- GIVEN DATA:
=== Begin Enclosure ===
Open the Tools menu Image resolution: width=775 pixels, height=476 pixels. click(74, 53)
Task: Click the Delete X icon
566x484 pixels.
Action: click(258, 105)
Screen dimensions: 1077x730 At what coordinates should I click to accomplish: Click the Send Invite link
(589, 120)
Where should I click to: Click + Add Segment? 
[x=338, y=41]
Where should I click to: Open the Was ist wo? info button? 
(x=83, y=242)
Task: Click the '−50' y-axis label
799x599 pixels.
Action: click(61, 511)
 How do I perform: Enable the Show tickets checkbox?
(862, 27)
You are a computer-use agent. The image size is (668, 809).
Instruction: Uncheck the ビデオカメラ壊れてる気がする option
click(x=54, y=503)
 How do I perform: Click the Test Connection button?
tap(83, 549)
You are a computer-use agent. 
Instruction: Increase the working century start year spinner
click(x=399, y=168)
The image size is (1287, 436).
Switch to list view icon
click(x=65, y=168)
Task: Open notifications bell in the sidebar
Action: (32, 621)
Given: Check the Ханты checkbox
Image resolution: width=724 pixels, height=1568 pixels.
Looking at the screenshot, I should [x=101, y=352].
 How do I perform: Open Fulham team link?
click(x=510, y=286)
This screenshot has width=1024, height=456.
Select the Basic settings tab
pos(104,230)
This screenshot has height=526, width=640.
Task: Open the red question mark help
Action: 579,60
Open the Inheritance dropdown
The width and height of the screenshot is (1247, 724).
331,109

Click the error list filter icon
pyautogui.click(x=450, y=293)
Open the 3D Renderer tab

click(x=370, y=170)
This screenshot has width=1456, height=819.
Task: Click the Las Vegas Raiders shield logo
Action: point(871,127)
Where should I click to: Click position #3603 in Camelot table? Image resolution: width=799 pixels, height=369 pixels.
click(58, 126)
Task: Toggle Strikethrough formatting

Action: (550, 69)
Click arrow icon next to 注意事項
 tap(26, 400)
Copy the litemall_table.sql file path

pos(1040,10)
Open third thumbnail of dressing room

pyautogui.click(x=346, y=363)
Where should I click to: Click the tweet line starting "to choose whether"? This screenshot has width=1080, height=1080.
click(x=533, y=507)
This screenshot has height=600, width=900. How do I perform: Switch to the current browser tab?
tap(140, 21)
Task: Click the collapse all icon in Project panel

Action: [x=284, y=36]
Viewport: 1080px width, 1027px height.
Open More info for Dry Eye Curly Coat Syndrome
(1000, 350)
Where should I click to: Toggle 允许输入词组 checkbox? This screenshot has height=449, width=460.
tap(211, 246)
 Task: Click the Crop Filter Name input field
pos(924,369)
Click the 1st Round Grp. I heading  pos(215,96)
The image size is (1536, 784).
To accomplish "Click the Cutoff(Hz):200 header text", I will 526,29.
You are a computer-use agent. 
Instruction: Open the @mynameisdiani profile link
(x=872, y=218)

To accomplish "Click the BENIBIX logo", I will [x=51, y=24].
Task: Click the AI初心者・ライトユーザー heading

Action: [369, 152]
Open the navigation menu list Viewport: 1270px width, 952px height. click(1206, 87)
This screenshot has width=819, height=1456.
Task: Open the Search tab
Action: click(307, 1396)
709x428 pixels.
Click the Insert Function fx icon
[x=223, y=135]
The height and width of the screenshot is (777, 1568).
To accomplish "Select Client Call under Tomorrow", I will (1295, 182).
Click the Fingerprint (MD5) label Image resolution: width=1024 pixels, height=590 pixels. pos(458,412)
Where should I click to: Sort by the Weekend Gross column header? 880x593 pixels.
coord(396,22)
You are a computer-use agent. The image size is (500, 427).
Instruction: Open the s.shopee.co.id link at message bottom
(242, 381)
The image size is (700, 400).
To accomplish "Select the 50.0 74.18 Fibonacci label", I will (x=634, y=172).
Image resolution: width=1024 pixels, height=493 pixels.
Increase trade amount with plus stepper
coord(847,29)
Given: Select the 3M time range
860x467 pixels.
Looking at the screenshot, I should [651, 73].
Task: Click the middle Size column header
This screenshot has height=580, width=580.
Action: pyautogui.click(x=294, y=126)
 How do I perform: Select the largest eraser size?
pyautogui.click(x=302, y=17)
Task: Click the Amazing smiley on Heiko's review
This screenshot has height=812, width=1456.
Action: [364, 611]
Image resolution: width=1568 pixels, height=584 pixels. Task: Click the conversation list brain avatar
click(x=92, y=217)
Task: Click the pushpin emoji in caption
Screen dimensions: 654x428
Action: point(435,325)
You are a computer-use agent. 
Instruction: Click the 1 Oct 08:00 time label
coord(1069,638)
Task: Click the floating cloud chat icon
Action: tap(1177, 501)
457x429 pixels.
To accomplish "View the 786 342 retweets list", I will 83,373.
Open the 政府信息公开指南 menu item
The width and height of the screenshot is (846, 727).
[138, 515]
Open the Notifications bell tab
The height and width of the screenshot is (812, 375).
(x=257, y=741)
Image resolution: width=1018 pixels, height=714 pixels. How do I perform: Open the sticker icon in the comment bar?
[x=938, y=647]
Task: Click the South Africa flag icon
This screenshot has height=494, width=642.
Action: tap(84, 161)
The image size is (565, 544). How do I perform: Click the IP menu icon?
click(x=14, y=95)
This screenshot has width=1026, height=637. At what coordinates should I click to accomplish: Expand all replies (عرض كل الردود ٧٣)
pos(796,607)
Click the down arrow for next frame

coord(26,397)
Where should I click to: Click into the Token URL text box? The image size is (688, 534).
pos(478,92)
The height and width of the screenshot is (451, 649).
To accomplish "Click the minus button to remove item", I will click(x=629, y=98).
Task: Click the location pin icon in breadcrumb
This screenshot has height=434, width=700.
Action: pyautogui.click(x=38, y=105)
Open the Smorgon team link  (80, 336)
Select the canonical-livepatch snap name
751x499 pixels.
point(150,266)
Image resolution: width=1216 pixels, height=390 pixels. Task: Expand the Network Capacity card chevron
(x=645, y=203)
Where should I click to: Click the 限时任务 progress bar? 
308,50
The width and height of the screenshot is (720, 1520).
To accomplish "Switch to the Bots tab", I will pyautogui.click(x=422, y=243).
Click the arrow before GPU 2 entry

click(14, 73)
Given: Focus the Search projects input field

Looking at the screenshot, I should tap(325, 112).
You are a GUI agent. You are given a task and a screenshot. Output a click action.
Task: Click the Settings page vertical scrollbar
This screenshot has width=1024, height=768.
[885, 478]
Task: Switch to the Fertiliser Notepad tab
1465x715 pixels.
=== End Enclosure ===
- INSTRUCTIONS TO FOLLOW: Nothing in the entries may change. Retype them all.

- COMPLETED TASK:
Open the Tools menu Image resolution: width=775 pixels, height=476 pixels. click(74, 53)
Task: Click the Delete X icon
566x484 pixels.
Action: click(258, 105)
Screen dimensions: 1077x730 At what coordinates should I click to accomplish: Click the Send Invite link
(589, 120)
Where should I click to: Click + Add Segment? 
[x=338, y=41]
Where should I click to: Open the Was ist wo? info button? 
(x=83, y=242)
Task: Click the '−50' y-axis label
799x599 pixels.
Action: click(61, 511)
 How do I perform: Enable the Show tickets checkbox?
(862, 27)
You are a computer-use agent. The image size is (668, 809).
Instruction: Uncheck the ビデオカメラ壊れてる気がする option
click(x=54, y=503)
 How do I perform: Click the Test Connection button?
tap(83, 549)
You are a computer-use agent. 
Instruction: Increase the working century start year spinner
click(x=399, y=168)
The image size is (1287, 436).
Switch to list view icon
click(x=65, y=168)
Task: Open notifications bell in the sidebar
Action: (32, 621)
Given: Check the Ханты checkbox
Image resolution: width=724 pixels, height=1568 pixels.
Looking at the screenshot, I should [x=101, y=352].
 How do I perform: Open Fulham team link?
click(x=510, y=286)
This screenshot has width=1024, height=456.
Select the Basic settings tab
pos(104,230)
This screenshot has height=526, width=640.
Task: Open the red question mark help
Action: 579,60
Open the Inheritance dropdown
The width and height of the screenshot is (1247, 724).
331,109

Click the error list filter icon
pyautogui.click(x=450, y=293)
Open the 3D Renderer tab

click(x=370, y=170)
This screenshot has width=1456, height=819.
Task: Click the Las Vegas Raiders shield logo
Action: point(871,127)
Where should I click to: Click position #3603 in Camelot table? Image resolution: width=799 pixels, height=369 pixels.
click(58, 126)
Task: Toggle Strikethrough formatting

Action: (550, 69)
Click arrow icon next to 注意事項
 tap(26, 400)
Copy the litemall_table.sql file path

pos(1040,10)
Open third thumbnail of dressing room

pyautogui.click(x=346, y=363)
Where should I click to: Click the tweet line starting "to choose whether"? This screenshot has width=1080, height=1080.
click(x=533, y=507)
This screenshot has height=600, width=900. How do I perform: Switch to the current browser tab?
tap(140, 21)
Task: Click the collapse all icon in Project panel

Action: [x=284, y=36]
Viewport: 1080px width, 1027px height.
Open More info for Dry Eye Curly Coat Syndrome
(1000, 350)
Where should I click to: Toggle 允许输入词组 checkbox? This screenshot has height=449, width=460.
tap(211, 246)
 Task: Click the Crop Filter Name input field
pos(924,369)
Click the 1st Round Grp. I heading  pos(215,96)
The image size is (1536, 784).
To accomplish "Click the Cutoff(Hz):200 header text", I will 526,29.
You are a computer-use agent. 
Instruction: Open the @mynameisdiani profile link
(x=872, y=218)

To accomplish "Click the BENIBIX logo", I will [x=51, y=24].
Task: Click the AI初心者・ライトユーザー heading

Action: [369, 152]
Open the navigation menu list Viewport: 1270px width, 952px height. click(1206, 87)
This screenshot has width=819, height=1456.
Task: Open the Search tab
Action: click(307, 1396)
709x428 pixels.
Click the Insert Function fx icon
[x=223, y=135]
The height and width of the screenshot is (777, 1568).
To accomplish "Select Client Call under Tomorrow", I will (1295, 182).
Click the Fingerprint (MD5) label Image resolution: width=1024 pixels, height=590 pixels. pos(458,412)
Where should I click to: Sort by the Weekend Gross column header? 880x593 pixels.
coord(396,22)
You are a computer-use agent. The image size is (500, 427).
Instruction: Open the s.shopee.co.id link at message bottom
(242, 381)
The image size is (700, 400).
To accomplish "Select the 50.0 74.18 Fibonacci label", I will (x=634, y=172).
Image resolution: width=1024 pixels, height=493 pixels.
Increase trade amount with plus stepper
coord(847,29)
Given: Select the 3M time range
860x467 pixels.
Looking at the screenshot, I should [651, 73].
Task: Click the middle Size column header
This screenshot has height=580, width=580.
Action: pyautogui.click(x=294, y=126)
 How do I perform: Select the largest eraser size?
pyautogui.click(x=302, y=17)
Task: Click the Amazing smiley on Heiko's review
This screenshot has height=812, width=1456.
Action: [364, 611]
Image resolution: width=1568 pixels, height=584 pixels. Task: Click the conversation list brain avatar
click(x=92, y=217)
Task: Click the pushpin emoji in caption
Screen dimensions: 654x428
Action: point(435,325)
You are a computer-use agent. 
Instruction: Click the 1 Oct 08:00 time label
coord(1069,638)
Task: Click the floating cloud chat icon
Action: tap(1177, 501)
457x429 pixels.
To accomplish "View the 786 342 retweets list", I will 83,373.
Open the 政府信息公开指南 menu item
The width and height of the screenshot is (846, 727).
[138, 515]
Open the Notifications bell tab
The height and width of the screenshot is (812, 375).
(x=257, y=741)
Image resolution: width=1018 pixels, height=714 pixels. How do I perform: Open the sticker icon in the comment bar?
[x=938, y=647]
Task: Click the South Africa flag icon
This screenshot has height=494, width=642.
Action: tap(84, 161)
The image size is (565, 544). How do I perform: Click the IP menu icon?
click(x=14, y=95)
This screenshot has width=1026, height=637. At what coordinates should I click to accomplish: Expand all replies (عرض كل الردود ٧٣)
pos(796,607)
Click the down arrow for next frame

coord(26,397)
Where should I click to: Click into the Token URL text box? The image size is (688, 534).
pos(478,92)
The height and width of the screenshot is (451, 649).
To accomplish "Click the minus button to remove item", I will click(x=629, y=98).
Task: Click the location pin icon in breadcrumb
This screenshot has height=434, width=700.
Action: pyautogui.click(x=38, y=105)
Open the Smorgon team link  (80, 336)
Select the canonical-livepatch snap name
751x499 pixels.
point(150,266)
Image resolution: width=1216 pixels, height=390 pixels. Task: Expand the Network Capacity card chevron
(x=645, y=203)
Where should I click to: Click the 限时任务 progress bar? 
308,50
The width and height of the screenshot is (720, 1520).
To accomplish "Switch to the Bots tab", I will pyautogui.click(x=422, y=243).
Click the arrow before GPU 2 entry

click(14, 73)
Given: Focus the Search projects input field

Looking at the screenshot, I should tap(325, 112).
You are a GUI agent. You are given a task and a screenshot. Output a click action.
Task: Click the Settings page vertical scrollbar
This screenshot has width=1024, height=768.
[885, 478]
Task: Switch to the Fertiliser Notepad tab
1465x715 pixels.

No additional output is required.